### What is needed
Pull every line with "will" from the data below and copy it.

______

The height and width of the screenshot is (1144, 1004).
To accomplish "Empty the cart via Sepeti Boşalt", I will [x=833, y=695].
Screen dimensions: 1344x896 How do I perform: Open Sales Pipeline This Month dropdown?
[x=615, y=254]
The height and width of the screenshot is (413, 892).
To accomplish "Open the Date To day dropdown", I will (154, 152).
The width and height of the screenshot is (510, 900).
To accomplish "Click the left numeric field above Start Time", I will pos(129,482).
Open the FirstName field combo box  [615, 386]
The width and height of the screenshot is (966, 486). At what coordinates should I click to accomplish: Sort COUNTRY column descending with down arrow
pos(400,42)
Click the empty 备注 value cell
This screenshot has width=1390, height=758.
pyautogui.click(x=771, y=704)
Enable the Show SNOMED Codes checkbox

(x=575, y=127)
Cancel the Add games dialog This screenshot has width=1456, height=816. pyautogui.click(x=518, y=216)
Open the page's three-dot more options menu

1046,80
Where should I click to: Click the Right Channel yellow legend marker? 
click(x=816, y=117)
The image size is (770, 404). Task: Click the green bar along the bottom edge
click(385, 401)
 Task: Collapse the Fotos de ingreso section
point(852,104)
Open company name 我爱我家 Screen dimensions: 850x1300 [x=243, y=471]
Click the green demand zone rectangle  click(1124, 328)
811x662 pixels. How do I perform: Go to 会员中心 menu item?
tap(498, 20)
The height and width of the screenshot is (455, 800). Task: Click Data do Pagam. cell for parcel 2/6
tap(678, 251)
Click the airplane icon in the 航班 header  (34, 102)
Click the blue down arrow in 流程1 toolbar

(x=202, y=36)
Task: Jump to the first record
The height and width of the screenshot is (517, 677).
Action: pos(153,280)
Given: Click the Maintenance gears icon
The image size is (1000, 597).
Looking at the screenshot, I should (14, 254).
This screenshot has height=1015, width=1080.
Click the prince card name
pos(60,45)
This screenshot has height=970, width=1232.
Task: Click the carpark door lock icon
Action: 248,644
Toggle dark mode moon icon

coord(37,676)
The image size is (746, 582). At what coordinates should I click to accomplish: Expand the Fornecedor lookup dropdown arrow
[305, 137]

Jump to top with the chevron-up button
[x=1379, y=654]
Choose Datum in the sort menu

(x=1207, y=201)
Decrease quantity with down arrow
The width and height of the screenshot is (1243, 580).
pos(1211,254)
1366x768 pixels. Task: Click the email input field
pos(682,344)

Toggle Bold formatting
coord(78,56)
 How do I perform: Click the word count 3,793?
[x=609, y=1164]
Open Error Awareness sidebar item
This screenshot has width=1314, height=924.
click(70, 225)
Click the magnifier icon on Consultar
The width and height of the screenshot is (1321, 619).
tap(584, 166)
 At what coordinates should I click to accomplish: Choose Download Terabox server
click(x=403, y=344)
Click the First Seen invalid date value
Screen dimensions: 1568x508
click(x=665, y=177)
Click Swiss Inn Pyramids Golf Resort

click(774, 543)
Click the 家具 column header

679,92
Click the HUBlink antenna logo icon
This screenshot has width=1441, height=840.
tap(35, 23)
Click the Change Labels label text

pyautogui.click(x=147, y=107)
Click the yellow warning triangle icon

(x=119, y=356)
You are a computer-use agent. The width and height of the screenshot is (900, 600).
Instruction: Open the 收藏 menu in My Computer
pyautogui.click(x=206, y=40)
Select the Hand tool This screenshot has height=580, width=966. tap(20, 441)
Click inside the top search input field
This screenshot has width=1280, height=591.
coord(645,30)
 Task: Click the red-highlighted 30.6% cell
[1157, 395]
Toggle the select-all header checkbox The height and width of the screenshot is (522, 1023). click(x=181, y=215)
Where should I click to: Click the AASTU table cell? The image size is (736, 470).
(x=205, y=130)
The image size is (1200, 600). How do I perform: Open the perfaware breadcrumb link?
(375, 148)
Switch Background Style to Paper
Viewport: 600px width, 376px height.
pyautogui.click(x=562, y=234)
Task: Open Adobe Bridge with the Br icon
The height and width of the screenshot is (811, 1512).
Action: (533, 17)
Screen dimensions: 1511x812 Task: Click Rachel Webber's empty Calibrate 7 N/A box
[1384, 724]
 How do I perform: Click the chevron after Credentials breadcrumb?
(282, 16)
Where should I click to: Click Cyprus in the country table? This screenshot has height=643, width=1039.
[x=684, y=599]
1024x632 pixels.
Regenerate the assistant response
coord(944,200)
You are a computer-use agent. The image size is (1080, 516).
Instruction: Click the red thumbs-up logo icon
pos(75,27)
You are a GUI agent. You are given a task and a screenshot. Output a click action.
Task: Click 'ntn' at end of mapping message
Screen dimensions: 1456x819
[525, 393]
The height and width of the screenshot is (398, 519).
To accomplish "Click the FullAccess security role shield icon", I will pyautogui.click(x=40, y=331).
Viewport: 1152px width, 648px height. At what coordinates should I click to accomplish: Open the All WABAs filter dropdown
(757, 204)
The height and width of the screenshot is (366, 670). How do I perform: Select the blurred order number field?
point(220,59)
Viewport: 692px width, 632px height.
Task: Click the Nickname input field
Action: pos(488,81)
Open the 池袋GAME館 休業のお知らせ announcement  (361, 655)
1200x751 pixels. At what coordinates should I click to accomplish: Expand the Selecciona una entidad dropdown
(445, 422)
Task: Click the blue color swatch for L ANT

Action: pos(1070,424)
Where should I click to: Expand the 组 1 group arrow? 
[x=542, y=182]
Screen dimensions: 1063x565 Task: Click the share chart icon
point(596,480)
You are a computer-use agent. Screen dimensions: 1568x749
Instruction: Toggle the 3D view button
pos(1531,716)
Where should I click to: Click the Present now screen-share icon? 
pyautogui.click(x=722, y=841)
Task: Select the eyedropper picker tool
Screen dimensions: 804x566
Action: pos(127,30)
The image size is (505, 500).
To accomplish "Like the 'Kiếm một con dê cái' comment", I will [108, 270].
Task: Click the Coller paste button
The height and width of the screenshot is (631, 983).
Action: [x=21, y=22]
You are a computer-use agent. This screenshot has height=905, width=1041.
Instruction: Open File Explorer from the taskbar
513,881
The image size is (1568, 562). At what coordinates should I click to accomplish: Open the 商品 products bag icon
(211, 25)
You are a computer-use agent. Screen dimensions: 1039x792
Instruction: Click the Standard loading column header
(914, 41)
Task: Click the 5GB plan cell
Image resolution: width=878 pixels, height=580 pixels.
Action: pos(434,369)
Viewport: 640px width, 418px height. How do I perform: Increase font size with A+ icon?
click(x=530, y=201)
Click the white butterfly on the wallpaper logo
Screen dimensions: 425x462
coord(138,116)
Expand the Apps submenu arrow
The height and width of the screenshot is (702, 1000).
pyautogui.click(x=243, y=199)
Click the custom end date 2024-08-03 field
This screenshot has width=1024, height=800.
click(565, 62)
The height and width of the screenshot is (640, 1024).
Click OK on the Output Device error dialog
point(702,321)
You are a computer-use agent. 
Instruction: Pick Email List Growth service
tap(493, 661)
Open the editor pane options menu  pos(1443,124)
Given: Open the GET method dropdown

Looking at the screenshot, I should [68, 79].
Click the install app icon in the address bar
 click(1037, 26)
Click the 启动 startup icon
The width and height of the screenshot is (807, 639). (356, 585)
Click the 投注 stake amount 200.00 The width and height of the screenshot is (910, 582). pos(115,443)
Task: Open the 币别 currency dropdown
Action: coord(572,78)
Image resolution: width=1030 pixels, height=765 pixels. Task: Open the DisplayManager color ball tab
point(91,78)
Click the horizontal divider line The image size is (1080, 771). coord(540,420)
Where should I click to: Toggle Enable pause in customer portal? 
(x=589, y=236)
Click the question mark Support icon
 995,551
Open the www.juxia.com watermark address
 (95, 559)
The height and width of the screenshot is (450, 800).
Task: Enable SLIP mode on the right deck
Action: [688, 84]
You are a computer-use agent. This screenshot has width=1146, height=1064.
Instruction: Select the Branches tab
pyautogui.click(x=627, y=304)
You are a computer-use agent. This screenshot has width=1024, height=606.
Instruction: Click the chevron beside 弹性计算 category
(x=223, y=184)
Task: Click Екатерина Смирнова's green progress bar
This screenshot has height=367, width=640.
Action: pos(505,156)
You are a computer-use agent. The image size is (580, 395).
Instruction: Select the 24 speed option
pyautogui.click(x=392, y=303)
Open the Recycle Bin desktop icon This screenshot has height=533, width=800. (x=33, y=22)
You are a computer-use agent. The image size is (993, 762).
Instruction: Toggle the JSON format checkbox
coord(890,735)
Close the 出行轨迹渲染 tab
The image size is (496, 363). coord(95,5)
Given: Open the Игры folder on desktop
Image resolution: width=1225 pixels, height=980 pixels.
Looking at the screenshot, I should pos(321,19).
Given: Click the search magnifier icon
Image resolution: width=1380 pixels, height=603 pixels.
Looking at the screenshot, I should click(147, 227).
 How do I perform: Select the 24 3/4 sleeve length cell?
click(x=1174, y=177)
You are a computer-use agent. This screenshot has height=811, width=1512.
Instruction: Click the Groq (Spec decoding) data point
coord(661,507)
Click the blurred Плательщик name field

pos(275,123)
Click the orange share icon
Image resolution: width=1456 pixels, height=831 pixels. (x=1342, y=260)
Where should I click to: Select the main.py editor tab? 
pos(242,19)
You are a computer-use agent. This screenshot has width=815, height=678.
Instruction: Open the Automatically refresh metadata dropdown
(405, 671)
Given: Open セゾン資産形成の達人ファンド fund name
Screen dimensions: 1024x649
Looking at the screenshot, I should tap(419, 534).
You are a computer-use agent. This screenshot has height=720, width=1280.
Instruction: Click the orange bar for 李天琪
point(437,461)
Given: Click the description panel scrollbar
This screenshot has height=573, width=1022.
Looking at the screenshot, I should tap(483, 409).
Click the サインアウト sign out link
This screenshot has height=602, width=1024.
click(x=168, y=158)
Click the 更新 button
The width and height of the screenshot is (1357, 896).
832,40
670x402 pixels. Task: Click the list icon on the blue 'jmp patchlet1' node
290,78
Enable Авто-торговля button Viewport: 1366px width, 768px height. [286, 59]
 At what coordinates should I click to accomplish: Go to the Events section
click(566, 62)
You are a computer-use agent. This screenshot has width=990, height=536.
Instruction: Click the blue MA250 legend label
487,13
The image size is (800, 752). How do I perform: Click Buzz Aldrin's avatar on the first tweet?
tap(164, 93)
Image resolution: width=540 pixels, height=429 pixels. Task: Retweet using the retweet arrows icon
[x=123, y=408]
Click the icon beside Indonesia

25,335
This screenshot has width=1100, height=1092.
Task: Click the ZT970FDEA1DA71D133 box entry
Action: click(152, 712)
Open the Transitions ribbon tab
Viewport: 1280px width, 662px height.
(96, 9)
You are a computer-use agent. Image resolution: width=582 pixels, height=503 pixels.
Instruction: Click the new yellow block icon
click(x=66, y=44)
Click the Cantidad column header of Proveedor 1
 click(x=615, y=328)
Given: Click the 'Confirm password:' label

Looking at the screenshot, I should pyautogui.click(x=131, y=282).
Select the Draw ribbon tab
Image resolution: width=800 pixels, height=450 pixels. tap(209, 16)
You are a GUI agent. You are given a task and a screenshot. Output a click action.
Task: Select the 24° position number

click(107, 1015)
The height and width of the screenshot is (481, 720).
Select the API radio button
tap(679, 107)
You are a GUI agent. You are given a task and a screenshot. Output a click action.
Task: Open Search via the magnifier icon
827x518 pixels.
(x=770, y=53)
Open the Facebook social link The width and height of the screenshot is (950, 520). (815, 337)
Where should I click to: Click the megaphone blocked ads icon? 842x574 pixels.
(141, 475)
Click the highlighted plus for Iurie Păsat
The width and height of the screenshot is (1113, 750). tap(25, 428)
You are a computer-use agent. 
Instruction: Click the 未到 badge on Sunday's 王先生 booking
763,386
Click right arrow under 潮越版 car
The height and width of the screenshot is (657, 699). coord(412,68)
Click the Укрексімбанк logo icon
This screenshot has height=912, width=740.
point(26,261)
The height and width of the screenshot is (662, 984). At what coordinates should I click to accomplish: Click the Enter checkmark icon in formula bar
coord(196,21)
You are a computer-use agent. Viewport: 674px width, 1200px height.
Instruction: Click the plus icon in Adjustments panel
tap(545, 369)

______

### Answer space
To accomplish "Empty the cart via Sepeti Boşalt", I will [x=833, y=695].
To accomplish "Open the Date To day dropdown", I will (154, 152).
To accomplish "Click the left numeric field above Start Time", I will pos(129,482).
To accomplish "Click the FullAccess security role shield icon", I will pyautogui.click(x=40, y=331).
To accomplish "Like the 'Kiếm một con dê cái' comment", I will [108, 270].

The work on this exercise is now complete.